Using the article on Azure Kubernetes Service, answer the following:
(a) What kind of deployment does the article say Kubernetes can easily manage?
(b) On which public cloud is Azure Kubernetes Service available?
(c) How many patients use the Doctorlink app?

Segment Start: PASSAGE TO READ

Use-Cases of Azure Kubernetes Service In Industry

Uditanshu pandey
7 min readApr 18, 2021


In this article, we are going to discuss about the industry use cases of Azure Kubernetes Service.

What is Kubernetes ?

Kubernetes is a portable, extensible, open-source platform for managing containerized workloads and services, that facilitates both declarative configuration and automation. It has a large, rapidly growing ecosystem. Kubernetes services, support, and tools are widely available.

Why you need Kubernetes and what it can do ?

Containers are a good way to bundle and run your applications. In a production environment, you need to manage the containers that run the applications and ensure that there is no downtime. For example, if a container goes down, another container needs to start. Wouldn’t it be easier if this behavior was handled by a system?

That’s how Kubernetes comes to the rescue! Kubernetes provides you with a framework to run distributed systems resiliently. It takes care of scaling and failover for your application, provides deployment patterns, and more. For example, Kubernetes can easily manage a canary deployment for your system.

Kubernetes provides you with:

👉🏻 Service discovery and load balancing

👉🏻 Storage orchestration

👉🏻 Automated rollouts and rollbacks

👉🏻 Automatic bin packing

👉🏻 Self-healing

👉🏻 Secret and configuration management

What is Azure Kubernetes Service (AKS) ?

Azure Kubernetes Service (AKS) is a managed container orchestration service, based on the open source Kubernetes system, which is available on the Microsoft Azure public cloud. An organization can use AKS to deploy, scale and manage Docker containers and container-based applications across a cluster of container hosts.

Rebalancing supply and demand in healthcare

Doctorlink is a digital start-up focused on solving some of the biggest problems in healthcare through the innovative development and deployment of technologies. Amongst its innovations it provides mobile apps to connect patients with healthcare providers for online and urgent triage, video consultation and health risk assessments.

More than 12 million patients use the Doctorlink app around the globe, including the NHS and insurance providers.

Helping the world respond to the pandemic

During the coronavirus pandemic, many more healthcare providers have approached Doctorlink with a view to leveraging its technology.

Cordelia Chuku, Head of Product & Design at Doctorlink, explains, “We’ve seen a vast increase in the number of healthcare providers looking to get technology embedded into their healthcare pathways with their patients.”

The choice of Microsoft Azure has helped in meeting demand

Keith Nurcombe, Managing Director UK NHS at Doctorlink, says the technology platform choices the business made early on are now paying off.

Segment End: PASSAGE TO READ
Segment Start: STUDY MATERIAL

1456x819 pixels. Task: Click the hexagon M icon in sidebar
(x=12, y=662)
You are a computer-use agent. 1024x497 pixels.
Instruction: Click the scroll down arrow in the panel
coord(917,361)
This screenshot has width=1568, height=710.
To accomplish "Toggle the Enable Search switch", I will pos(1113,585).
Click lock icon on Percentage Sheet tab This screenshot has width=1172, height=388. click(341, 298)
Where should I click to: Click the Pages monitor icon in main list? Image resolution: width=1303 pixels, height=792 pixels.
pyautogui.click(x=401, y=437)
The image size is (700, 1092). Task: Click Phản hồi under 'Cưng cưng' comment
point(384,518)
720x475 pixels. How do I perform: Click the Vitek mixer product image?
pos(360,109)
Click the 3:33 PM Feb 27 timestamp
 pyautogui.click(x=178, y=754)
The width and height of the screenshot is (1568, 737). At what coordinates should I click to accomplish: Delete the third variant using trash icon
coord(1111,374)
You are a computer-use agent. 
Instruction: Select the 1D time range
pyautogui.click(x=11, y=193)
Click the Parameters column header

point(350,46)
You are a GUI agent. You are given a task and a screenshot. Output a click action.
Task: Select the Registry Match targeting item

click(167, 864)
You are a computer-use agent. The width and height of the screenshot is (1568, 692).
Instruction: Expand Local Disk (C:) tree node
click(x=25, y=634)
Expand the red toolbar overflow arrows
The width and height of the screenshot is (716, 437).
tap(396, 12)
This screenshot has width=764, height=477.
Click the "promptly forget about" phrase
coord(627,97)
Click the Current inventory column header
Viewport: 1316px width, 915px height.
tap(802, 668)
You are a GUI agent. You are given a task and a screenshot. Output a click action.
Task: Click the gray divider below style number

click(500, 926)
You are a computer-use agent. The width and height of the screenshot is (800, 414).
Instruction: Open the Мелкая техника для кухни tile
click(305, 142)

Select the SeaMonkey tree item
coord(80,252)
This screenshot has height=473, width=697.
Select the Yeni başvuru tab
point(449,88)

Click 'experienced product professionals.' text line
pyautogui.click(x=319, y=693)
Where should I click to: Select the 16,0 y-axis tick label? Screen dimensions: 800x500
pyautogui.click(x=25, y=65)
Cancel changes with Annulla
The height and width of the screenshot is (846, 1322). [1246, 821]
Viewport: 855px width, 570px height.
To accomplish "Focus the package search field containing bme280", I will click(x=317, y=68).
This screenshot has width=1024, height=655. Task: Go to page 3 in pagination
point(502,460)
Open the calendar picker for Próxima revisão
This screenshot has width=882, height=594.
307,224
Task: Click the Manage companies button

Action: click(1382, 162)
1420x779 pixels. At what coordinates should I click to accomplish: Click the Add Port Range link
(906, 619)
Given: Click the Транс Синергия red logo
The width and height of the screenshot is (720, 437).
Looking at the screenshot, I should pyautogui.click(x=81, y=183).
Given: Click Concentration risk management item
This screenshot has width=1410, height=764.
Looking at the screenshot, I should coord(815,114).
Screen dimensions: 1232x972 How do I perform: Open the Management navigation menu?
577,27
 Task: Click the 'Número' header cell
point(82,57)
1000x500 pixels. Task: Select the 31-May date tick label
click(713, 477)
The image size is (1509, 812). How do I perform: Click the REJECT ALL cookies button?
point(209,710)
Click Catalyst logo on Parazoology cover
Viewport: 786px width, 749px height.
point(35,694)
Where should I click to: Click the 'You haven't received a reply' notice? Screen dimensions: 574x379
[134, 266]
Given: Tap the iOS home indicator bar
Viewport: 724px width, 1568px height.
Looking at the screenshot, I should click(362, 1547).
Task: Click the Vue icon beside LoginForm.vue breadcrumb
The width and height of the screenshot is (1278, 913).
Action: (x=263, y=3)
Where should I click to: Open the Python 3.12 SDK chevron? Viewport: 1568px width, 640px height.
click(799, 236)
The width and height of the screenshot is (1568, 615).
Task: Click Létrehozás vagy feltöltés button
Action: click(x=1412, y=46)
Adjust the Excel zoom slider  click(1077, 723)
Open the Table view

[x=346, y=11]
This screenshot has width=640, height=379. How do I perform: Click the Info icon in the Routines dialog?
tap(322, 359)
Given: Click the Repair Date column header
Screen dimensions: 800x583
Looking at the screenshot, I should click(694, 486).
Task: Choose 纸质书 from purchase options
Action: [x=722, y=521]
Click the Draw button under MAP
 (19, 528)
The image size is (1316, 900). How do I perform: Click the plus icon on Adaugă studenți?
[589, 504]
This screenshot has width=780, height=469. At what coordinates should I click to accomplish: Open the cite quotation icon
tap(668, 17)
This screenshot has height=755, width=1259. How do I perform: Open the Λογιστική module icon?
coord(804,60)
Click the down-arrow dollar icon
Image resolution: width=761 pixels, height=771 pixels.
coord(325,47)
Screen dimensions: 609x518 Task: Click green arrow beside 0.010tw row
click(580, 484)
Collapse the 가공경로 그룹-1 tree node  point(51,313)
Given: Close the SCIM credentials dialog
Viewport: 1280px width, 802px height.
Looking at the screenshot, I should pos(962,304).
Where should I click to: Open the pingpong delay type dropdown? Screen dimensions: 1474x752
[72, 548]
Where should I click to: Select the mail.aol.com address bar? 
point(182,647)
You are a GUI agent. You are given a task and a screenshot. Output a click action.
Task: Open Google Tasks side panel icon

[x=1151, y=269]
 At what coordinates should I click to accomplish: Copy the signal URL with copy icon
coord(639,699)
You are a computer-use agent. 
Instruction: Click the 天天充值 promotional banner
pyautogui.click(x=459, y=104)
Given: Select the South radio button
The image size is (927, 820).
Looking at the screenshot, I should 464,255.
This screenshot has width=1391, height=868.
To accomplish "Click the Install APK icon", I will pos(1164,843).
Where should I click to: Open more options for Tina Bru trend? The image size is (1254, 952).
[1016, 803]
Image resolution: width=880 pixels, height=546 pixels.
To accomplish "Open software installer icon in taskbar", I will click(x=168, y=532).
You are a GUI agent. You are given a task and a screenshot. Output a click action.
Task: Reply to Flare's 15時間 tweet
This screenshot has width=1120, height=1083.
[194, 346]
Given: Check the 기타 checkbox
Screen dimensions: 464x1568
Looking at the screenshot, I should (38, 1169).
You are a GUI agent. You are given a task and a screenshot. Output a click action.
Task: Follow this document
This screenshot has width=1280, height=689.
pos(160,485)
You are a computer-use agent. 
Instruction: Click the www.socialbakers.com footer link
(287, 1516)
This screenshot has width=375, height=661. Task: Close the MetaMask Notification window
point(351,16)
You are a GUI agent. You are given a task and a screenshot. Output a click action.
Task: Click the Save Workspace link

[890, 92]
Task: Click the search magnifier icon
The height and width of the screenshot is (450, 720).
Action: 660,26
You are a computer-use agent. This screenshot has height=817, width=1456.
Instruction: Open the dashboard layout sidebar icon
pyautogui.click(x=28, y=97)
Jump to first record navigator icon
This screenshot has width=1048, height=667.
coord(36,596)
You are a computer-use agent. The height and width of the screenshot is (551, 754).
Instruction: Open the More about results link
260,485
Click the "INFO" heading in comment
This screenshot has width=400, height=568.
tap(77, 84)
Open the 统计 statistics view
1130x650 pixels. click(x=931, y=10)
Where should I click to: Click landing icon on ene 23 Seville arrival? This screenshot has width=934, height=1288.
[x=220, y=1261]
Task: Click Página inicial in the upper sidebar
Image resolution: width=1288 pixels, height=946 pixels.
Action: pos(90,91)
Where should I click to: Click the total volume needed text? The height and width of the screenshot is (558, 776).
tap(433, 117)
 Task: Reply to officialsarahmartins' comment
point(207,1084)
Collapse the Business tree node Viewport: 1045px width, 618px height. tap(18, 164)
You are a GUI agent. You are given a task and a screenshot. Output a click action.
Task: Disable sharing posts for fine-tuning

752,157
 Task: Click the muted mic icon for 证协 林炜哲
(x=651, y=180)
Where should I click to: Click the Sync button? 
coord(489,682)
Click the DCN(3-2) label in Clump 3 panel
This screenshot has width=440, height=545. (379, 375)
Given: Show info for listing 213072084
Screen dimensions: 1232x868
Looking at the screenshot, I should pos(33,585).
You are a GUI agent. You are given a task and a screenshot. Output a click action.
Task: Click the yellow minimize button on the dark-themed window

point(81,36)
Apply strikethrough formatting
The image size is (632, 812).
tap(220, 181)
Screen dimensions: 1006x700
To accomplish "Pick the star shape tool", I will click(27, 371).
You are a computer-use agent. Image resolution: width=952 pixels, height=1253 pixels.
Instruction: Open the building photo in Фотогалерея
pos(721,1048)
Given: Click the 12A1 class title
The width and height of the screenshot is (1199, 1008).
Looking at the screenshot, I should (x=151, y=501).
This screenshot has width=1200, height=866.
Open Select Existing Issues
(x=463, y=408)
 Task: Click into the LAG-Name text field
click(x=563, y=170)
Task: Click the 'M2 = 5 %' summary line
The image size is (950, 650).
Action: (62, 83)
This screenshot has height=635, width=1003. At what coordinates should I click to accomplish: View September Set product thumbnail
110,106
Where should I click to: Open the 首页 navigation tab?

Segment End: STUDY MATERIAL

## WRITTEN RESPONSE
(a) A canary deployment.
(b) The Microsoft Azure public cloud.
(c) More than 12 million.